Aşağıda malzemeden önce yer alan, Recai Şeyhoğlu'nun Hayatın İçinden adlı kitabını tanıtan metni kaldığı yerden sürdürünüz.

Kaynaktan Alıntı
----------
Yazarın son eserinde, gazetelerde yayımlanmış yazılarından oluşan kitapta; yerel yönetim sorunları, gezi notları, eğitim sorunları, edebiyat, kitap tanıtımları, iktidar muhalefet ilişkileri ve bol bol siyaset yer alıyor. Yaşamını eğitime ve aydınlanmaya adayan Şeyhoğlu'nun tartışılmaz bir özelliği ise yazmadan yapamayacağı...

1995'ten bu yana İzmir, Ankara ve İstanbul’da yayımlanmış toplam 33 kitabı bulunan Şeyhoğlu aynı zamanda bir gezgin...

Fırsat buldukça yurtiçi ve yurtdışında değişik coğrafyaları tanıma yolculuğuna çıkıyor. Kendi deyişiyle bir Doğu bir Batı yapıyor. Bütün bunlar, onun anlatacağı, yazacağı öykülere, köşe yazılarına dönüşüyor. Recai Şeyhoğlu, 34. Kitabını ise öykü ve anlatı üzerine bir gazetecinin yaşamını mercek altına alarak yayınlayacağını belirtti.

Recai Şeyhoğlu'nun 33'üncü kitabı Hayatın İçinden'in önsözünü ise yazar Mehmet Atilla yazdı;

"Recai Şeyhoğlu’nu yıllardır tanırım, çabalarını da neredeyse günü gününe izlerim. Laf aramızda, kimi zaman başımı döndürdüğü bile olur. Ülkenin dört bir yanında, hatta yurt dışında açtığı kütüphanelerin arkasındaki inanılmaz emeğini duymayan, bilmeyen kalmadı sanırım. Bu arada gazetelere, sosyal medya ortamlarına yazı yazmaktan da geri kalmaz. Anlatacak, paylaşacak o denli çok şeyi vardır ki bunları dile getirmezse kendini bitkin ve işe yaramaz sayar. Bu nedenle hep ayaktadır, hep koşmaktadır, hep iletişim içindedir.

Yazılarının kendine özgü bir havası da vardır üstelik. Deneme, anlatı, anı, köşe yazısı, makale gibi birçok türe dokunup geçen sıçramalı bir biçemle dile getirir düşüncelerini. İnsanların bam teline basmaktan da çekinmez. Bu yüzden okunurluğu tahmin edilenden çok daha fazladır.
----------
Toplanan Malzeme
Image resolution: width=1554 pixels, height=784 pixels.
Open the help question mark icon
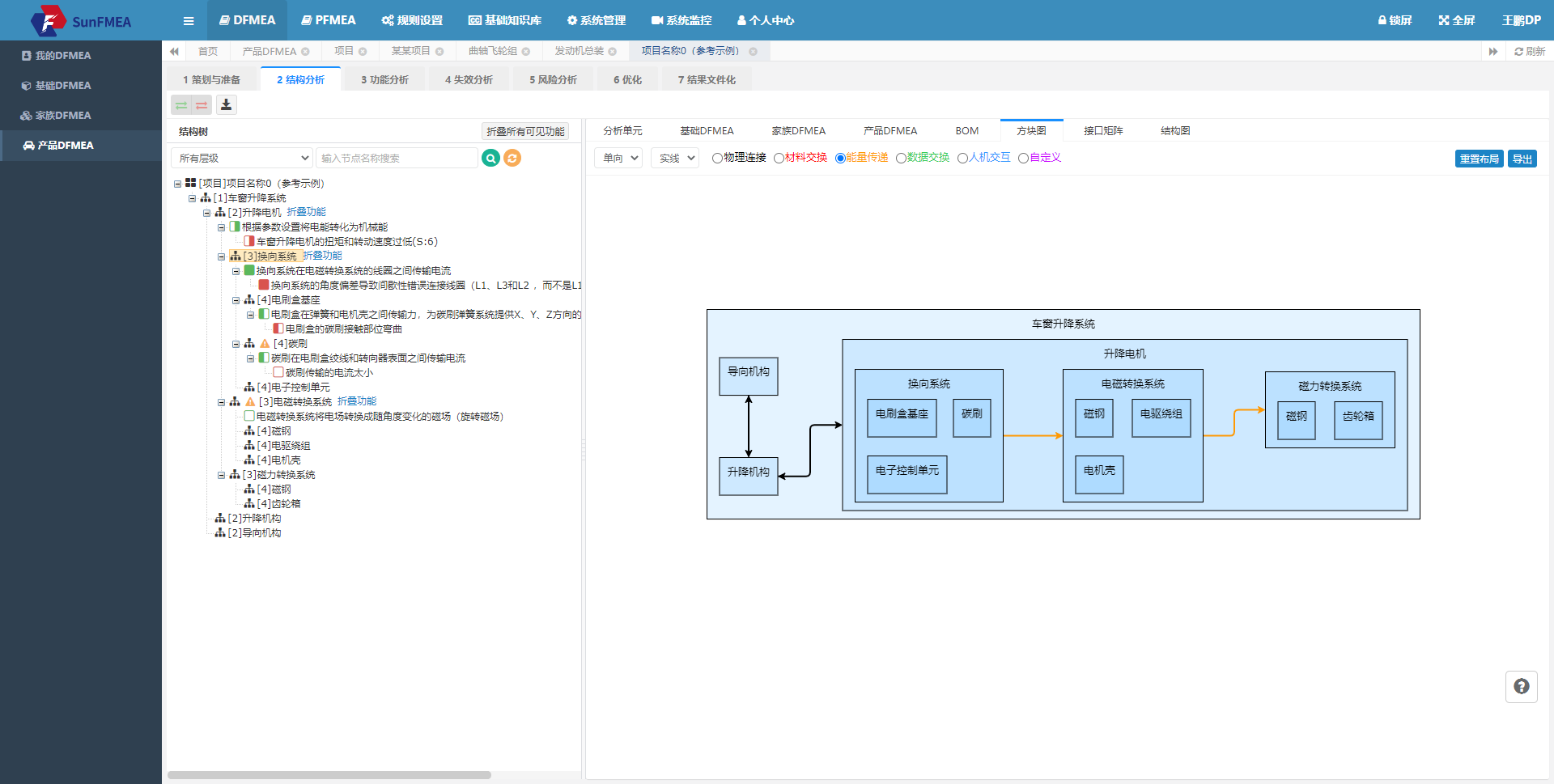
----------
Alıştırma Sonucu
Bu yazıları yazabilmenin bir altyapısı da var elbette. Her gün dört beş gazete okur en azından. Notlar alır, köşe yazılarını kesip saklar, merak ettiği konunun ardına düşer, saatlerini harcar. Çantasında ve başucunda en az üç kitap bulunur. Beğeniyle okuduğu kitapların başkaları tarafından da okunması için çaba harcar. Bazen konuşarak, bazen yazarak… Bunu da karşısındakini rahatsız etmeden yapar, “Şu kitabı okudun mu, bundan haberin niye yok?” gibi üstten bakan sorulardan hoşlanmaz. “Ülkemizde kitap okunmuyor,” ya da “Az okuyoruz,” gibi yakınmalarla yetinmek yerine okuma eylemini paylaşmak için çaba harcamak gerektiğine inanır. Okumaya ve yazmaya tutku derecesinde bağlı olduğunu rahatlıkla söyleyebiliriz.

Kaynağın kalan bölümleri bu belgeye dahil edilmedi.